__Work to complete__: Reproduce the following material verbatim, leaving out the pictures.

__Extracted data__:
■ ■ ■ ■ ■

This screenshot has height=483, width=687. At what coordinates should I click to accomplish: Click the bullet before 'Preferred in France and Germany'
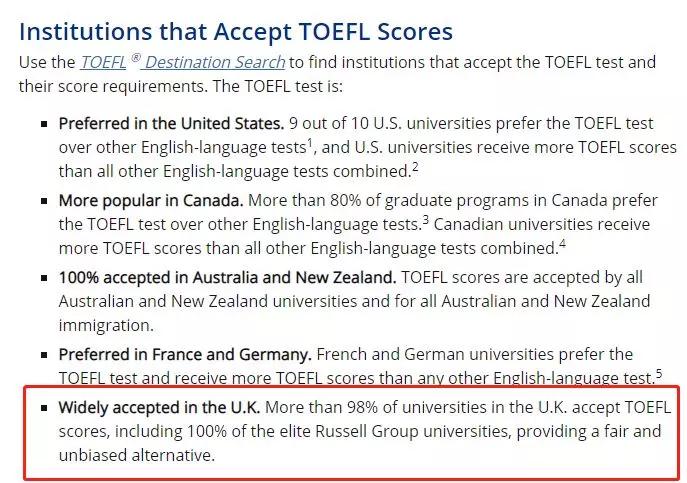pyautogui.click(x=44, y=356)
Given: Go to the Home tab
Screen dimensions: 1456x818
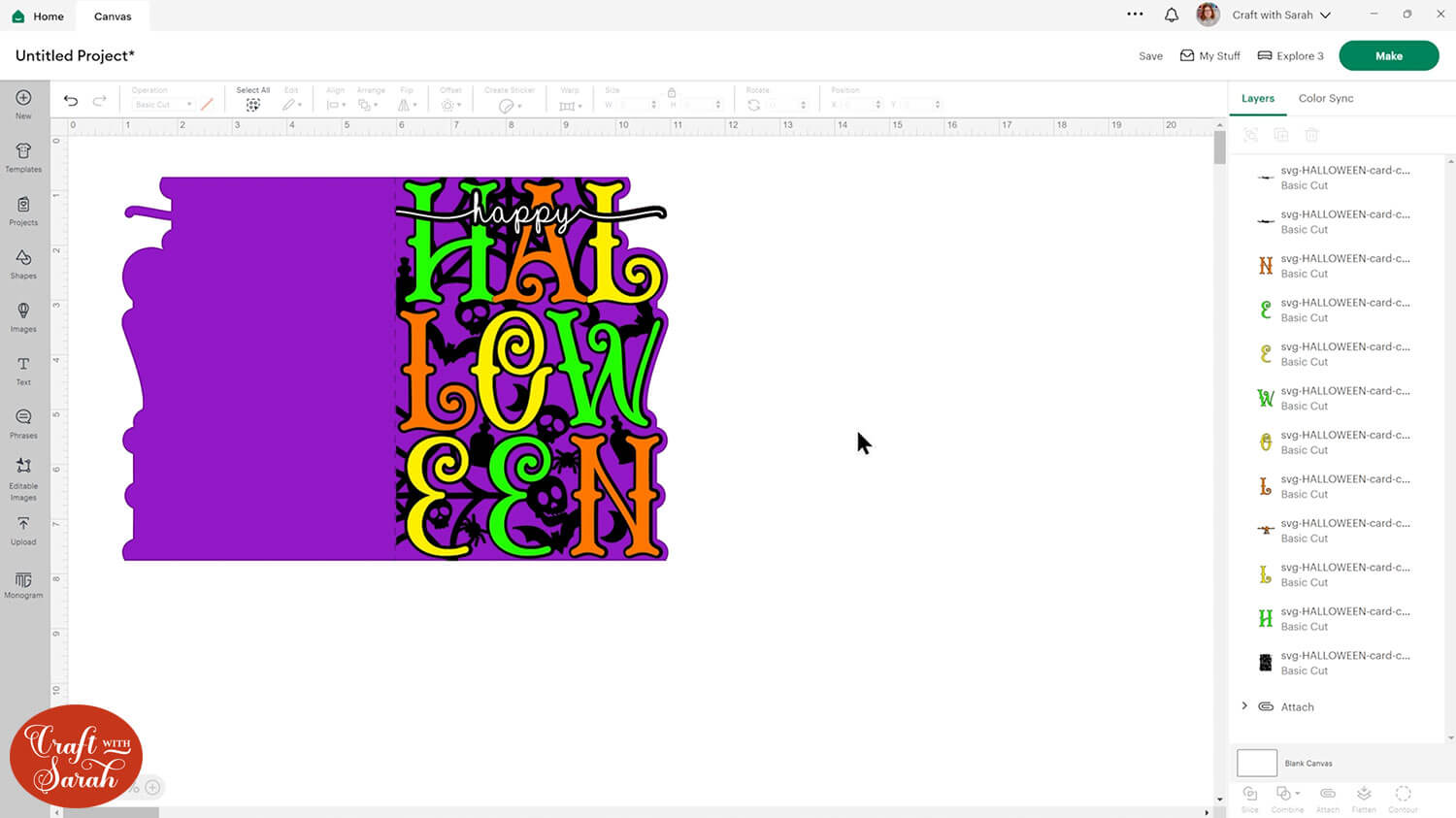Looking at the screenshot, I should point(38,16).
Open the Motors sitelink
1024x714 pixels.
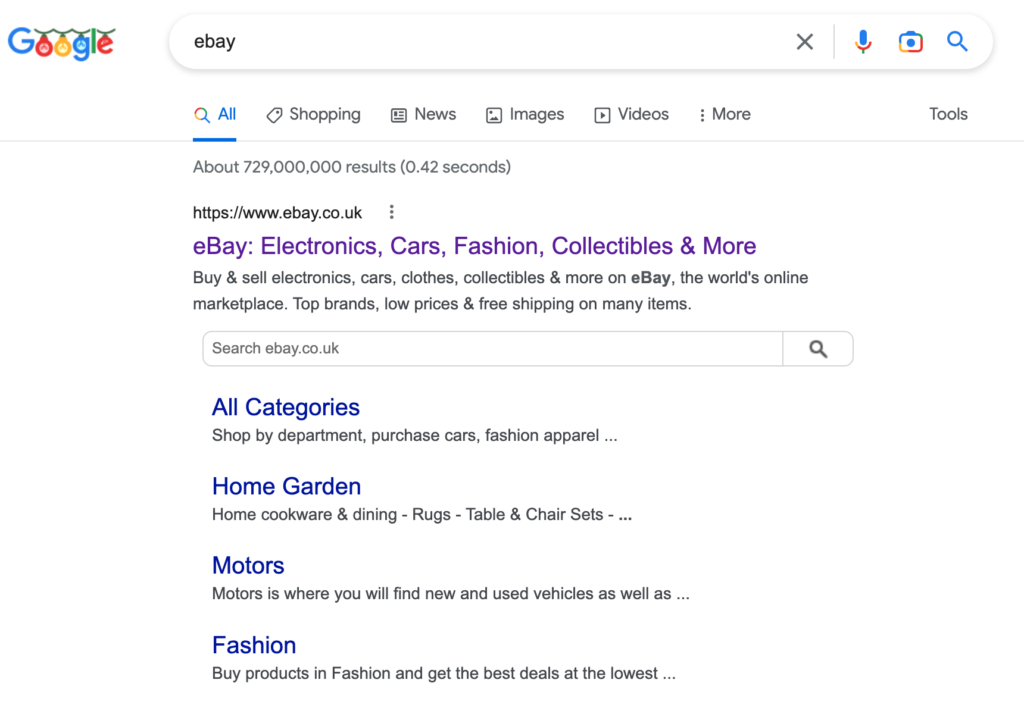[x=248, y=565]
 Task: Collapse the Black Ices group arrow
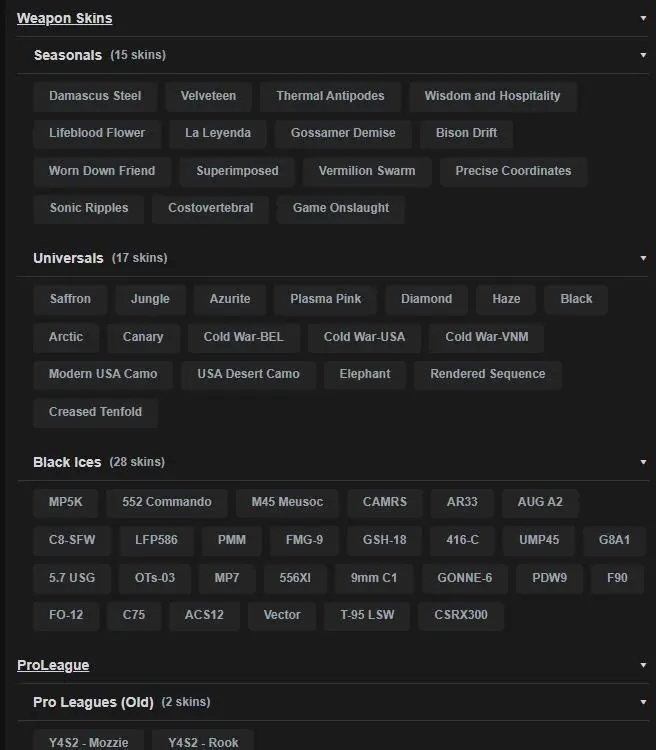(643, 462)
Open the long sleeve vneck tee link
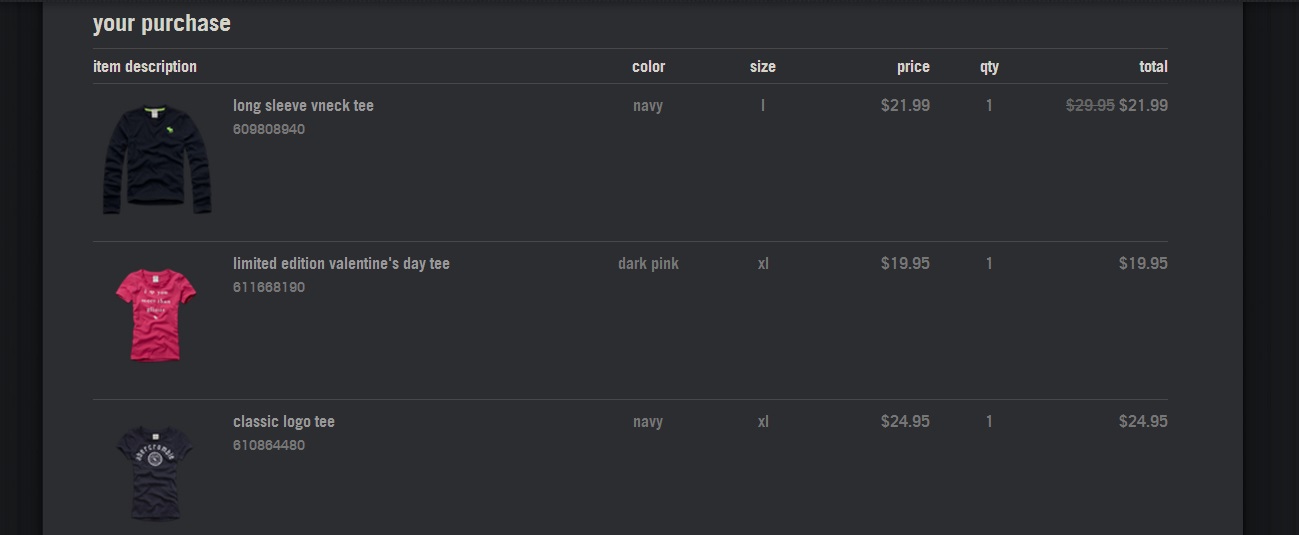The width and height of the screenshot is (1299, 535). tap(303, 106)
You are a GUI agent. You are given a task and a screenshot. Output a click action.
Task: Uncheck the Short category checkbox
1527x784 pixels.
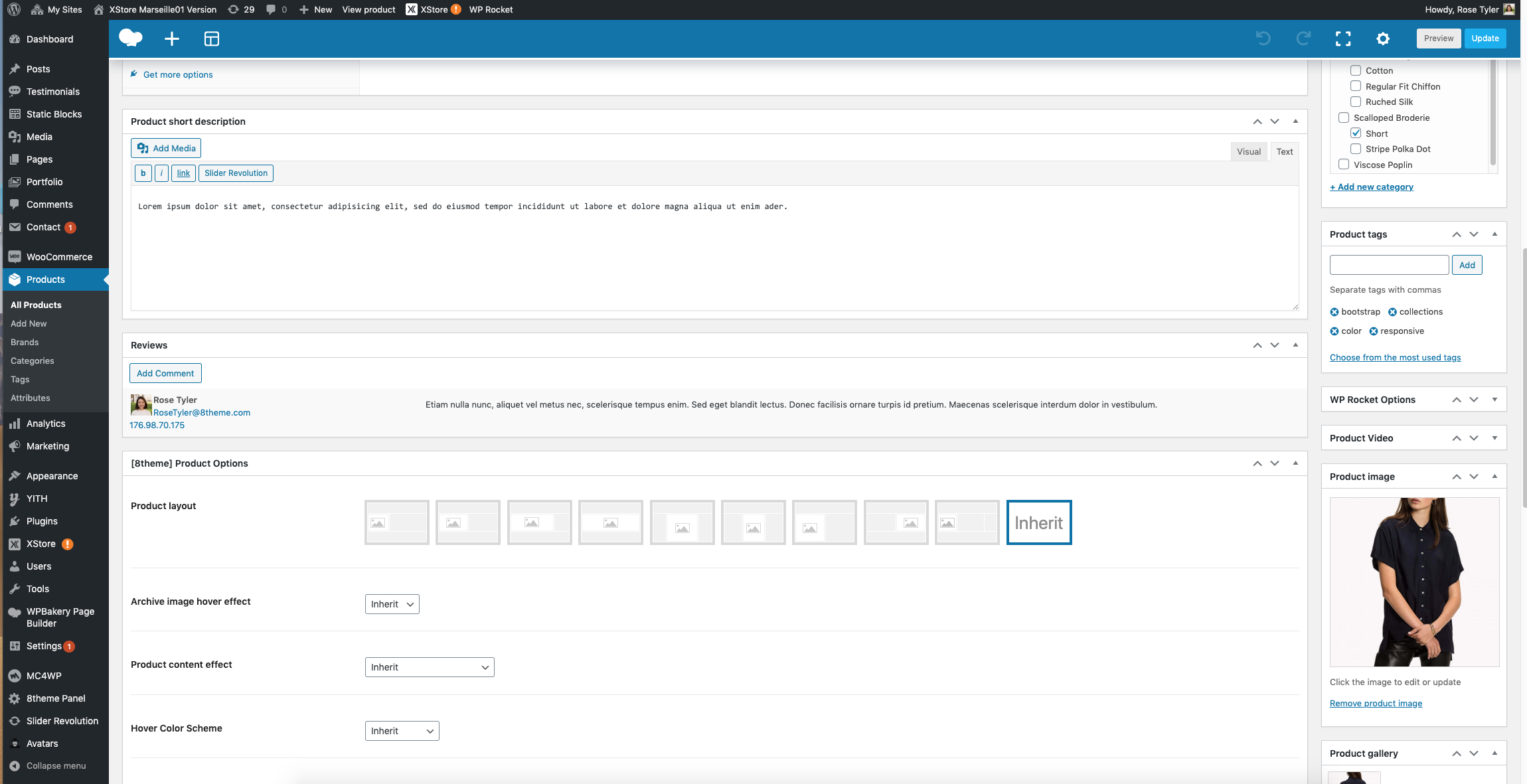pyautogui.click(x=1356, y=133)
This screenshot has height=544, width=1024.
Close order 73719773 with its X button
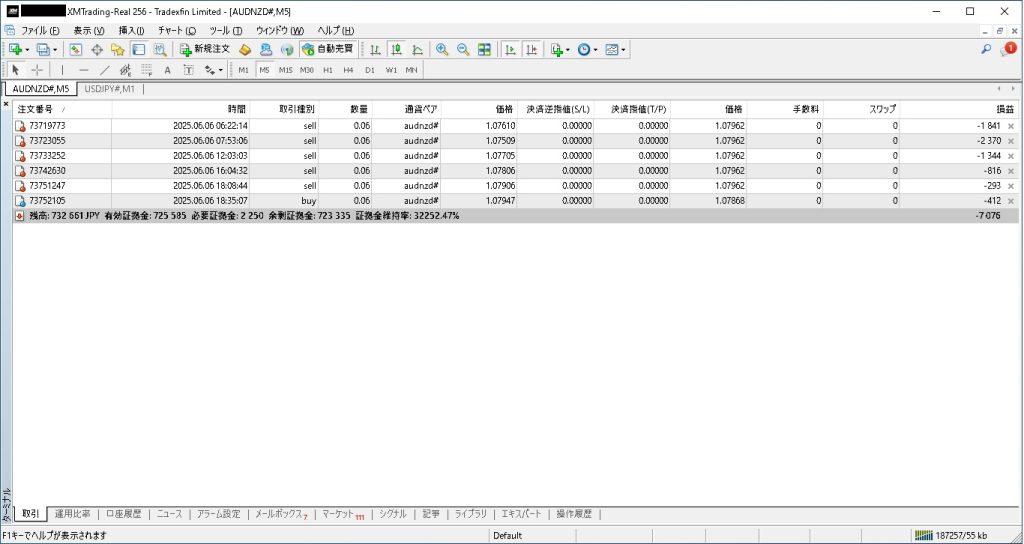coord(1010,126)
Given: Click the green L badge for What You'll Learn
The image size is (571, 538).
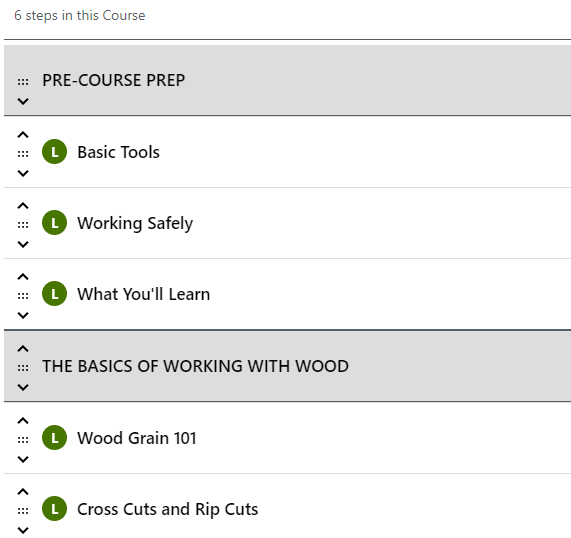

■ ■ ■ ■ ■

__Exercise solution__:
This screenshot has height=483, width=687. At what coordinates should I click to accomplish: Click the bullet before 'Preferred in France and Germany'
pyautogui.click(x=44, y=356)
Given: Go to the Home tab
Screen dimensions: 1456x818
Looking at the screenshot, I should point(38,16).
Open the Motors sitelink
1024x714 pixels.
[x=248, y=565]
 Task: Collapse the Black Ices group arrow
(643, 462)
Open the long sleeve vneck tee link
The width and height of the screenshot is (1299, 535). tap(303, 106)
You are a GUI agent. You are given a task and a screenshot. Output a click action.
Task: Uncheck the Short category checkbox
1527x784 pixels.
pyautogui.click(x=1356, y=133)
This screenshot has height=544, width=1024.
Close order 73719773 with its X button
coord(1010,126)
Given: Click the green L badge for What You'll Learn
The image size is (571, 538).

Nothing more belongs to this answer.